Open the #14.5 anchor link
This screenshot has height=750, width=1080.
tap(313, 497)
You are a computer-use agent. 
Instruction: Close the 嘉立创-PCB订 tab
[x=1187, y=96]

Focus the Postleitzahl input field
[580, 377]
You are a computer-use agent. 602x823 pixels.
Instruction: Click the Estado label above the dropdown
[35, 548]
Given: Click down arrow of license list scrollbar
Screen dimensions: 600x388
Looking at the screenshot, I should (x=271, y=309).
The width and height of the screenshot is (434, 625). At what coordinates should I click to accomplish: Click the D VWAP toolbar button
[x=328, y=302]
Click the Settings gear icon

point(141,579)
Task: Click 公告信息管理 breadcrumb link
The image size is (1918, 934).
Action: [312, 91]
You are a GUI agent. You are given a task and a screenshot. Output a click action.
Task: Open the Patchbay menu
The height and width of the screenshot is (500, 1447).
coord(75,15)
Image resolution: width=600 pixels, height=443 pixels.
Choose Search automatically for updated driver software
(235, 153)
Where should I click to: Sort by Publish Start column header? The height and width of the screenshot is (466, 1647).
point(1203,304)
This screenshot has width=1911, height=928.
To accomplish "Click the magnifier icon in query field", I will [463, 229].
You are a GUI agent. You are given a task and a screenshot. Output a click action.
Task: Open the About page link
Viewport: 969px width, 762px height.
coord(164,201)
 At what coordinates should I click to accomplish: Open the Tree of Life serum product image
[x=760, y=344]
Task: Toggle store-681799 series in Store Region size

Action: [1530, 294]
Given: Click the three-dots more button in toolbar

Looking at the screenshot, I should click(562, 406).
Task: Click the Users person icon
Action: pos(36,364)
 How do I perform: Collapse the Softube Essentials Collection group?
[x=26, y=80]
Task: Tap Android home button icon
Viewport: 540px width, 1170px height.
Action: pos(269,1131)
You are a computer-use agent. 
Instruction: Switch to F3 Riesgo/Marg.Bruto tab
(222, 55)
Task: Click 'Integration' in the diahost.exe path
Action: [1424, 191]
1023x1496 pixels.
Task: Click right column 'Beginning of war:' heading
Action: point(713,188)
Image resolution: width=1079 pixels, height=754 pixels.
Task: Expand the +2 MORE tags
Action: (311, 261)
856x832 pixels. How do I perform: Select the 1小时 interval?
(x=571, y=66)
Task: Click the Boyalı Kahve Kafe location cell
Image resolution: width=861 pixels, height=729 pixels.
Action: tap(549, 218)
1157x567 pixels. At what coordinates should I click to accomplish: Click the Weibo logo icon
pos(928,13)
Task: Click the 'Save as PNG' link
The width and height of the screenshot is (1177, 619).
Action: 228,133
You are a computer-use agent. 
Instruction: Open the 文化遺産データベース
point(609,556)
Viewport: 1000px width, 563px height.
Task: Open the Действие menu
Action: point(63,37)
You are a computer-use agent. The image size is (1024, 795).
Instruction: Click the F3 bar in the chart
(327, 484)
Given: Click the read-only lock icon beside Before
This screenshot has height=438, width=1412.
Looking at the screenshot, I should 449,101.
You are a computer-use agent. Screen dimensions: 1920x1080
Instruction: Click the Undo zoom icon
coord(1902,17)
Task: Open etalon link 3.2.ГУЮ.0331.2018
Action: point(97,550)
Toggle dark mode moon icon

------------------------------------

Task to complete: Show every line of the records above that contains the string "link".

In response:
Open the #14.5 anchor link
Task: Click 公告信息管理 breadcrumb link
Task: Open the About page link
Task: Click the 'Save as PNG' link
Task: Open etalon link 3.2.ГУЮ.0331.2018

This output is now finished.